• [TASK OBJECTIVE] The whole listing below is to be copied exactly.

• [RECORDS FOR THIS EXERCISE]
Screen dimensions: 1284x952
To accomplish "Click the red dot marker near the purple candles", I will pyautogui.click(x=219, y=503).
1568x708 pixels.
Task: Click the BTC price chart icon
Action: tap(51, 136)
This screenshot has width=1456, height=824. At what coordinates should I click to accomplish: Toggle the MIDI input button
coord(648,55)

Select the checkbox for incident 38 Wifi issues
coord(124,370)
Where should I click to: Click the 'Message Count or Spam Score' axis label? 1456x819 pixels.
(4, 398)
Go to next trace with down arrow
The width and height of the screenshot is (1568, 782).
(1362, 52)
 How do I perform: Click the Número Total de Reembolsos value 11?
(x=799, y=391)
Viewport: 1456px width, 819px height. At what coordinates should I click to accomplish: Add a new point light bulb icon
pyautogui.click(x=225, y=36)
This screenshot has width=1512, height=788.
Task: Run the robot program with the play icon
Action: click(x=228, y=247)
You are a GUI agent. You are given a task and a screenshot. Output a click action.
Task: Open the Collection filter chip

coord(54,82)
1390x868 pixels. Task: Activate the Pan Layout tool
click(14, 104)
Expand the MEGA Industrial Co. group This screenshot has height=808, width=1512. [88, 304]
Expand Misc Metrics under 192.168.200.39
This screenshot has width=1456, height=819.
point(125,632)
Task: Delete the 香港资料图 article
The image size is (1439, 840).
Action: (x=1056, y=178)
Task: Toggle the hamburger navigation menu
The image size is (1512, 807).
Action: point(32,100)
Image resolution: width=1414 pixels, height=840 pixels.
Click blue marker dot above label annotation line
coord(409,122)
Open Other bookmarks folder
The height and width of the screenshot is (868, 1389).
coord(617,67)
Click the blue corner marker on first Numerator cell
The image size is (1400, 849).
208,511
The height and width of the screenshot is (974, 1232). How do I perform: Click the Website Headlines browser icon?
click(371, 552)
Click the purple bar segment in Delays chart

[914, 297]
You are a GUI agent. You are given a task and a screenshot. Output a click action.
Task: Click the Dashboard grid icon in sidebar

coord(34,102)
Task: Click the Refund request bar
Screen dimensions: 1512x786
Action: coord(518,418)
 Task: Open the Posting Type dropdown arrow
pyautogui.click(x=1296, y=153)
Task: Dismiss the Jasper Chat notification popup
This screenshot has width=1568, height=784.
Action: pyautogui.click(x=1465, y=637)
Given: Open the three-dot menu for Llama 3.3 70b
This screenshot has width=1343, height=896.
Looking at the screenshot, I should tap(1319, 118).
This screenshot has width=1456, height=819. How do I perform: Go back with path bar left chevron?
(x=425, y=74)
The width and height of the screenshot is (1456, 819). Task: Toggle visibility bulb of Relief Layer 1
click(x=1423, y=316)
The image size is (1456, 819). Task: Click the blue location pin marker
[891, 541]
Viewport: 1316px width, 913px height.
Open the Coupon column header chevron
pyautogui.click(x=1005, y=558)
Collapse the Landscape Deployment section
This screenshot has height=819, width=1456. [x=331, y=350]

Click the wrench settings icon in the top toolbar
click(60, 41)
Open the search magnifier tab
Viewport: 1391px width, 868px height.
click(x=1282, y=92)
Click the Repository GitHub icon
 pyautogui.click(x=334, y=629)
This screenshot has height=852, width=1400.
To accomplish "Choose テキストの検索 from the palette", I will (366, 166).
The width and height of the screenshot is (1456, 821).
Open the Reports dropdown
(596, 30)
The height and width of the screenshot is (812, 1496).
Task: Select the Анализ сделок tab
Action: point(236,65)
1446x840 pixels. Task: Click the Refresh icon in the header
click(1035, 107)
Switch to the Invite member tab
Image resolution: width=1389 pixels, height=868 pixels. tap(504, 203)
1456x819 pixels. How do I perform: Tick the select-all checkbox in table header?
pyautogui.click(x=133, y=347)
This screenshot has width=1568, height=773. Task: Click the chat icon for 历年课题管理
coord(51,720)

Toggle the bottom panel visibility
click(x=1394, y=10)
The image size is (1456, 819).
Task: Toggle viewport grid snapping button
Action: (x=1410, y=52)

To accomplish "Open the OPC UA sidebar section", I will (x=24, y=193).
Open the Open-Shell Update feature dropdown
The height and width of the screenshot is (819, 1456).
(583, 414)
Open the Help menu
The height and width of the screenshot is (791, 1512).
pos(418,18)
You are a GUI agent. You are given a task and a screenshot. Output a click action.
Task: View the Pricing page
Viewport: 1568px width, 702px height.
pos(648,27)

• [OUTPUT OF THE TASK]
Screen dimensions: 1284x952
To accomplish "Click the red dot marker near the purple candles", I will pyautogui.click(x=219, y=503).
1568x708 pixels.
Task: Click the BTC price chart icon
Action: tap(51, 136)
This screenshot has width=1456, height=824. At what coordinates should I click to accomplish: Toggle the MIDI input button
coord(648,55)

Select the checkbox for incident 38 Wifi issues
coord(124,370)
Where should I click to: Click the 'Message Count or Spam Score' axis label? 1456x819 pixels.
(4, 398)
Go to next trace with down arrow
The width and height of the screenshot is (1568, 782).
(1362, 52)
 How do I perform: Click the Número Total de Reembolsos value 11?
(x=799, y=391)
Viewport: 1456px width, 819px height. At what coordinates should I click to accomplish: Add a new point light bulb icon
pyautogui.click(x=225, y=36)
This screenshot has width=1512, height=788.
Task: Run the robot program with the play icon
Action: click(x=228, y=247)
You are a GUI agent. You are given a task and a screenshot. Output a click action.
Task: Open the Collection filter chip

coord(54,82)
1390x868 pixels. Task: Activate the Pan Layout tool
click(14, 104)
Expand the MEGA Industrial Co. group This screenshot has height=808, width=1512. [88, 304]
Expand Misc Metrics under 192.168.200.39
This screenshot has width=1456, height=819.
point(125,632)
Task: Delete the 香港资料图 article
The image size is (1439, 840).
Action: (x=1056, y=178)
Task: Toggle the hamburger navigation menu
The image size is (1512, 807).
Action: point(32,100)
Image resolution: width=1414 pixels, height=840 pixels.
Click blue marker dot above label annotation line
coord(409,122)
Open Other bookmarks folder
The height and width of the screenshot is (868, 1389).
coord(617,67)
Click the blue corner marker on first Numerator cell
The image size is (1400, 849).
208,511
The height and width of the screenshot is (974, 1232). How do I perform: Click the Website Headlines browser icon?
click(371, 552)
Click the purple bar segment in Delays chart

[914, 297]
You are a GUI agent. You are given a task and a screenshot. Output a click action.
Task: Click the Dashboard grid icon in sidebar

coord(34,102)
Task: Click the Refund request bar
Screen dimensions: 1512x786
Action: coord(518,418)
 Task: Open the Posting Type dropdown arrow
pyautogui.click(x=1296, y=153)
Task: Dismiss the Jasper Chat notification popup
This screenshot has width=1568, height=784.
Action: pyautogui.click(x=1465, y=637)
Given: Open the three-dot menu for Llama 3.3 70b
This screenshot has width=1343, height=896.
Looking at the screenshot, I should tap(1319, 118).
This screenshot has width=1456, height=819. How do I perform: Go back with path bar left chevron?
(x=425, y=74)
The width and height of the screenshot is (1456, 819). Task: Toggle visibility bulb of Relief Layer 1
click(x=1423, y=316)
The image size is (1456, 819). Task: Click the blue location pin marker
[891, 541]
Viewport: 1316px width, 913px height.
Open the Coupon column header chevron
pyautogui.click(x=1005, y=558)
Collapse the Landscape Deployment section
This screenshot has height=819, width=1456. [x=331, y=350]

Click the wrench settings icon in the top toolbar
click(60, 41)
Open the search magnifier tab
Viewport: 1391px width, 868px height.
click(x=1282, y=92)
Click the Repository GitHub icon
 pyautogui.click(x=334, y=629)
This screenshot has height=852, width=1400.
To accomplish "Choose テキストの検索 from the palette", I will (366, 166).
The width and height of the screenshot is (1456, 821).
Open the Reports dropdown
(596, 30)
The height and width of the screenshot is (812, 1496).
Task: Select the Анализ сделок tab
Action: point(236,65)
1446x840 pixels. Task: Click the Refresh icon in the header
click(1035, 107)
Switch to the Invite member tab
Image resolution: width=1389 pixels, height=868 pixels. tap(504, 203)
1456x819 pixels. How do I perform: Tick the select-all checkbox in table header?
pyautogui.click(x=133, y=347)
This screenshot has width=1568, height=773. Task: Click the chat icon for 历年课题管理
coord(51,720)

Toggle the bottom panel visibility
click(x=1394, y=10)
The image size is (1456, 819).
Task: Toggle viewport grid snapping button
Action: (x=1410, y=52)

To accomplish "Open the OPC UA sidebar section", I will (x=24, y=193).
Open the Open-Shell Update feature dropdown
The height and width of the screenshot is (819, 1456).
(583, 414)
Open the Help menu
The height and width of the screenshot is (791, 1512).
pos(418,18)
You are a GUI agent. You are given a task and a screenshot. Output a click action.
Task: View the Pricing page
Viewport: 1568px width, 702px height.
pos(648,27)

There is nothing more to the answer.